Pendant plus de 1 500 ans, une communauté juive méconnue a vécu dans les montagnes du Caucase, entre l’actuel Daghestan et l’Azerbaidjan.
Ces Juifs des montagnes, appelés « Juhuro » ou « Juifs caucasiens », constituent l’une des branches les plus singulières de l’histoire du peuple juif. Cavaliers, guerriers, artisans et commerçants, ils ont développé une culture profondément juive tout en adoptant les codes tribaux et militaires des peuples du Caucase.
Leurs origines remontent à l’exil babylonien de 586 avant notre ère, lorsque le roi Nabuchodonosor détruisit le Premier Temple de Jérusalem et déporta une partie des habitants du royaume de Juda vers la Babylonie. Beaucoup de Juifs restèrent ensuite dans l’Empire perse, où naquirent d’importantes communautés juives. Plusieurs siècles plus tard, sous l’Empire sassanide, certaines colonies juives auraient été déplacées vers les montagnes du Caucase afin de protéger les frontières septentrionales de la Perse contre les invasions venues des steppes.

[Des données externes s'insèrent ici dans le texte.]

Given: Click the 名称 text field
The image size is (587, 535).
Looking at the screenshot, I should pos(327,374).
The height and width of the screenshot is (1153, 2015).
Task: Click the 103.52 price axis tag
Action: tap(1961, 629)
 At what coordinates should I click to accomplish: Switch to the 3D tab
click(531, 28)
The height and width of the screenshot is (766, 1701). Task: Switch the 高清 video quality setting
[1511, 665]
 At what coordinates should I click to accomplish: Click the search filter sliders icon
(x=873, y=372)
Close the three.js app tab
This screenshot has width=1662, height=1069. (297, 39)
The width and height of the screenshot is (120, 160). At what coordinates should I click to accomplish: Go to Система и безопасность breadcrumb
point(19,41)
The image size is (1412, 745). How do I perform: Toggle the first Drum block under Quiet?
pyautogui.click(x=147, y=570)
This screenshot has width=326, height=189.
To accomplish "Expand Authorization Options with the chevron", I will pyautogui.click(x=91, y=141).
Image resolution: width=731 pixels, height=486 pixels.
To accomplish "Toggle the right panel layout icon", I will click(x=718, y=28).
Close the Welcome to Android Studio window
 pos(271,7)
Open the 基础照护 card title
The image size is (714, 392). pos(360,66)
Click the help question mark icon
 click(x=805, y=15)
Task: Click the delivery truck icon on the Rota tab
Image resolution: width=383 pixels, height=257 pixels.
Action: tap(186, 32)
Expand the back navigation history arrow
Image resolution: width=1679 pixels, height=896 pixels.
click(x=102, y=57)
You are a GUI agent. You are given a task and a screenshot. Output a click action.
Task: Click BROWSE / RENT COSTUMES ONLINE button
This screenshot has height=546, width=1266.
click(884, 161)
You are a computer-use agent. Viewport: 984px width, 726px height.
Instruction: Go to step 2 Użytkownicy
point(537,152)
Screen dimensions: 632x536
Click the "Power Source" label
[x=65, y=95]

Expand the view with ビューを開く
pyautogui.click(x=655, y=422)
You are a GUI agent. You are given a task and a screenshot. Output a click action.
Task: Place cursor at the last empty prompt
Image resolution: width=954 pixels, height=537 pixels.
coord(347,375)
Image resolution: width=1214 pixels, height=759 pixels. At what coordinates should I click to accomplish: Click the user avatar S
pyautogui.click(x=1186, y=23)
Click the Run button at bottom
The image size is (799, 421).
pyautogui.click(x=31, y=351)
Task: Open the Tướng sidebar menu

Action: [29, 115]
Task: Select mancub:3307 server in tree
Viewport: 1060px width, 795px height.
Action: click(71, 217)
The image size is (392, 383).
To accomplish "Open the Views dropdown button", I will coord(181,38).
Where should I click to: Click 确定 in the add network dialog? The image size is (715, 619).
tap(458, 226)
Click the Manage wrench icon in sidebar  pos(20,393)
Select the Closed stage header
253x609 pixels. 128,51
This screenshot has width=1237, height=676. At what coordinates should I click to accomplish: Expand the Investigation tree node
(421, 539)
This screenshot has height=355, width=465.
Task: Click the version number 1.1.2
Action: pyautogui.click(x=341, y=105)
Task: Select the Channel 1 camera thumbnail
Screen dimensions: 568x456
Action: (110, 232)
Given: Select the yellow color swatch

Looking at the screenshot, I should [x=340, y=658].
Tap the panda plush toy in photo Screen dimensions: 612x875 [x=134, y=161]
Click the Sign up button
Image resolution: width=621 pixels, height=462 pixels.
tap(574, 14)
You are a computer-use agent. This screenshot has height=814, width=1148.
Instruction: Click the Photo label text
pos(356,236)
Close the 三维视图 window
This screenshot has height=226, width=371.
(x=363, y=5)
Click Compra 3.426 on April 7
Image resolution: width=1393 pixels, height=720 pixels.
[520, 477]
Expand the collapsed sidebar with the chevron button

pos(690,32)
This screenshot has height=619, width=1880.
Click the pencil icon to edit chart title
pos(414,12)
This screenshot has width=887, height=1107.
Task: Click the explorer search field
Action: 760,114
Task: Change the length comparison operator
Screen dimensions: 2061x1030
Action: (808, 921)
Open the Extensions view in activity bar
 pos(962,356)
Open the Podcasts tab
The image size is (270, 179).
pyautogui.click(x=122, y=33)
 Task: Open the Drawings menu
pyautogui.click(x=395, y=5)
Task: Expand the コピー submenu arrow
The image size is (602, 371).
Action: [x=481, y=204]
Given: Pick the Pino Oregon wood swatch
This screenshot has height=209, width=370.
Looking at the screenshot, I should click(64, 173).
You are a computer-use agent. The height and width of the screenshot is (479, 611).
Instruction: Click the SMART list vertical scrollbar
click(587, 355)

Ces populations juives s’installèrent alors dans des régions isolées, difficiles d’accès, où elles développèrent une langue particulière : le « juhuri » ou judéo-tat, un dialecte persan enrichi d’hébreu. Leur mode de vie différait profondément de celui des communautés juives d’Europe. Là où les Juifs ashkénazes vivaient souvent dans des ghettos urbains et subissaient des restrictions sur le port des armes, les Juifs des montagnes devinrent des combattants aguerris. Ils montaient à cheval, portaient poignards et armes à feu, et vivaient selon une organisation clanique proche des peuples caucasiens voisins.
Leur identité reposait autant sur la religion juive que sur la loyauté familiale et tribale. Chaque clan possédait son territoire, ses anciens et ses règles d’honneur. Dans ces montagnes où l’autorité centrale était faible, la survie dépendait de la capacité à se défendre. Cette culture guerrière explique pourquoi les voyageurs européens du XIXe siècle furent stupéfaits lorsqu’ils découvrirent ces Juifs barbus vêtus comme des montagnards musulmans ou circassiens, mais priant tournés vers Jérusalem.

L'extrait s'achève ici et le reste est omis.